A streaming speech-to-text pipeline that doesn't drop syllables sounds like one job. It's actually three: capture, transport, transcribe. Each one breaks in a different way, and the user only sees the final tape.
Streaming voice, the hard way
We needed live captions in a meeting app. Latency budget: under 500ms from speech to text on screen. We had Whisper, FastAPI, and a WebSocket between them. The first prototype worked in the lab and immediately fell over the second a real network got in the way.
Why FastAPI for audio
FastAPI ships async-first WebSocket support that doesn't fight Python's asyncio runtime. Tornado and Sanic are also fine choices. We picked FastAPI because the rest of the codebase already lived there and "one less stack" is its own feature.
@app.websocket("/audio")
async def audio_socket(ws: WebSocket):
await ws.accept()
async for chunk in audio_stream(ws):
await transcribe_queue.put(chunk)That's the entire transport layer. Backpressure, errors, and reconnects are not in this code block — that's where most of the bug fixes lived.
Chunking, but for waveforms
Whisper wants 30-second windows. The user wants real-time results. The compromise is overlapping windows — a 5-second decode pass over the most recent 30 seconds of audio, fired every 1.5 seconds. The overlap means we re-decode some audio every tick, which feels wasteful until you measure it. Whisper-small on a T4 happily eats that load.
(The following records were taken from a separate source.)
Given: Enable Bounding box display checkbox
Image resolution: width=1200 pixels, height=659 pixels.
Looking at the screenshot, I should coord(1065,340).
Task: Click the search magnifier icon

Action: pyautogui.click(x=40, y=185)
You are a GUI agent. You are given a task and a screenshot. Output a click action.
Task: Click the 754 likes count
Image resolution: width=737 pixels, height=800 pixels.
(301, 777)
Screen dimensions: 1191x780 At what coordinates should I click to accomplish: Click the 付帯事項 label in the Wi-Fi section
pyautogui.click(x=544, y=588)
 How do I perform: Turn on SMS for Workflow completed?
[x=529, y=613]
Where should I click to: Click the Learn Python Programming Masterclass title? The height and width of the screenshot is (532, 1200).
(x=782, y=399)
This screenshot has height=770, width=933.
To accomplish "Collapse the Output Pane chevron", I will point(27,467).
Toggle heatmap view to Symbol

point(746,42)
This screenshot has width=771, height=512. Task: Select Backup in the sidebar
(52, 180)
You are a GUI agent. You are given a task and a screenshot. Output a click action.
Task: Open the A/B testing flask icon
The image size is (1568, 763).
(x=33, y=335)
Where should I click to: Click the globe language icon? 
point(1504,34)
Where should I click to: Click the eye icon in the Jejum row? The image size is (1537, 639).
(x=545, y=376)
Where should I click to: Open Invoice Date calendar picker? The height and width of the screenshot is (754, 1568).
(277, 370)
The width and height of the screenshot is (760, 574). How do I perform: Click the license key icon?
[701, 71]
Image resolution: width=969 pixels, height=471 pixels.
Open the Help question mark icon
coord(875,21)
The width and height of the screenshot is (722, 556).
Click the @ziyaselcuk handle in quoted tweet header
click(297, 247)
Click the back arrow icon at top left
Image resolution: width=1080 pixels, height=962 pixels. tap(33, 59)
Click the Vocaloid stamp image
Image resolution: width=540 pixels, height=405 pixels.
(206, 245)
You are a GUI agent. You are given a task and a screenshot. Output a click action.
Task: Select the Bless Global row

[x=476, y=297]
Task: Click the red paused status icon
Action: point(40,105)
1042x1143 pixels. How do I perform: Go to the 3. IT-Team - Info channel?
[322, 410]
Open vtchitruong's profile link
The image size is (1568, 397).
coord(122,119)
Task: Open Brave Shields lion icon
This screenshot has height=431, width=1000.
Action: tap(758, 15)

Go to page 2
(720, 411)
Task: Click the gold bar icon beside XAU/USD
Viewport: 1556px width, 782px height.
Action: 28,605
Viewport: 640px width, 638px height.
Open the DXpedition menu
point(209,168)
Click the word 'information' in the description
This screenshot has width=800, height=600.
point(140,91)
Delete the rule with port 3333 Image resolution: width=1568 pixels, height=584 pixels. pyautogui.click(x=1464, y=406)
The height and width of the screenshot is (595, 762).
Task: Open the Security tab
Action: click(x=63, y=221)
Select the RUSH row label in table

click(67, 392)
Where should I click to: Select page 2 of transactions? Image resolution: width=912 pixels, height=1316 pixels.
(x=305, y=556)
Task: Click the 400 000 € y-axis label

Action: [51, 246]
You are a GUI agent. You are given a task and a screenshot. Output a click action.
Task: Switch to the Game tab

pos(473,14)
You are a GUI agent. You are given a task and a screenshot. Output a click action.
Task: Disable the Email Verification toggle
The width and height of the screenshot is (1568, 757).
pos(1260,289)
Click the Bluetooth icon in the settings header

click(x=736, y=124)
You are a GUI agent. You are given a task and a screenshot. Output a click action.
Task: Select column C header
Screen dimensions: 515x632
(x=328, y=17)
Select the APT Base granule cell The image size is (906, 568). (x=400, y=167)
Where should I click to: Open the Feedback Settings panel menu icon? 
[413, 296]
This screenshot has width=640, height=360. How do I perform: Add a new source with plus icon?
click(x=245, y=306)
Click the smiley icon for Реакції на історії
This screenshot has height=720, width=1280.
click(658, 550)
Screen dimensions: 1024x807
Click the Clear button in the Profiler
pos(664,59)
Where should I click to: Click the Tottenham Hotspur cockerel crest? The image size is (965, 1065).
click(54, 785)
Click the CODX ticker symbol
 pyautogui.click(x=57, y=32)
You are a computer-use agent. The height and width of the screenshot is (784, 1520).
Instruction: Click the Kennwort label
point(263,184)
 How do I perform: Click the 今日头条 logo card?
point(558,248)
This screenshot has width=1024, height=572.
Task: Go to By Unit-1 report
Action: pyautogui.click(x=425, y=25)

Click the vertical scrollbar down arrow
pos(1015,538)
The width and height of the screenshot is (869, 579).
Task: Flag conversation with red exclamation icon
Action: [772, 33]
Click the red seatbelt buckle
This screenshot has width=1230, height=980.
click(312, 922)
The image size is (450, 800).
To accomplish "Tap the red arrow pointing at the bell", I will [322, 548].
Backpressure isn't a metaphor
A WebSocket on a wonky network will silently buffer megabytes before it crashes the event loop. We added a hard cap: if the outbound queue exceeds 50 chunks, drop the oldest and emit a backpressure event. The UI shows a yellow dot. Users tolerate yellow; they hate stale captions.
The reconnect dance
Real networks die. The trick is making the reconnect invisible. We assign every session a UUID, send a session_resume frame on reconnect, and replay the last 5 seconds of audio. The transcript stitches itself back together with no visible seam.
What it cost to ship
Whisper-small on a single T4: $0.42 / hour of decoded audio. Storage is negligible. The expensive part was the developer time spent learning that asyncio queues are not magic.
Six lessons, taped to the fridge
- Measure the network, not your laptop. The lab lies.
- Backpressure is a UI feature. Tell the user when you drop frames.
- Reconnect with state. Stateless retries always lose the last syllable.
- Whisper-small ships. Don't reach for the big model first.
- Overlap your windows. Real-time is a series of small re-decodes.
- Pin your runtime. Async + Whisper + cuDNN has more moving parts than you think.